セグメント別の通期はいずれも増収を見込む

セグメント別の通期業績見通し

 通期業績見通しのセグメント別では、パブリック売上高は前年比8.3%増の8000億円、営業利益は前年から144億円増の730億円。「消防防災関連、マイナンバー対応が堅調であり、第3四半期までの実績を考えるとかなり保守的な見通しではあるが、期初計画通りとする」(川島氏)。

 エンタープライズ売上高は前年比1.0%増の2750億円、営業利益は前年から25億円増の90億円。
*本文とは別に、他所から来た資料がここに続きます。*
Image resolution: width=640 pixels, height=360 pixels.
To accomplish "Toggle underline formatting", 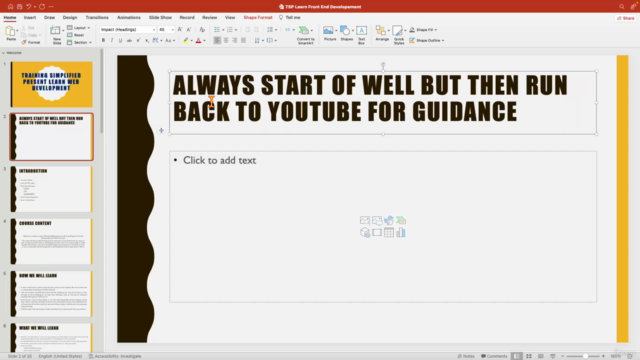I will tap(120, 40).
流通・サービス業向けで売上増を見込んでおり、さらに費用効率化を進めることで増益を見込む。

 テレコムキャリア売上高は前年比6.1%増の7700億円、営業利益は前年から57億円増の660億円。国内は横ばいとなるが、海外でTOMS、海洋システムなどでの増収を見込んでいるが、「第三四半期までの累計が売上高で50億円程度下振れしており、計画を下回る可能性もある」状況となっている。

 システムプラットフォームは、売上高は前年比0.7%減の7750億円、営業利益は前年から43億円増の350億円。サーバー、ソフトは増加するもののビジネスPC減少の影響が大きく、売上高は減少という見通しとしている。ただし営業利益については、NECフィールディング統合の影響、サーバー、ソフトの売り上げ増で増益を見込んでいるが、「やはり累計売上高が30億円程度下振れしており、厳しい状況でもある」という。

 その他は、売上高は前年比27.7%減の3800億円、営業利器は24億円増の10億円。事業非連結化の影響はあるものの、携帯電話端末事業、エネルギー事業の改善により増益となる見通しだ。

 川島氏は2014年度通期業績見通しについて、「2015中期経営計画実現に向け、2014年度の営業利益1200億円は必達すべき目標。この達成に全力を注ぐ」と話した。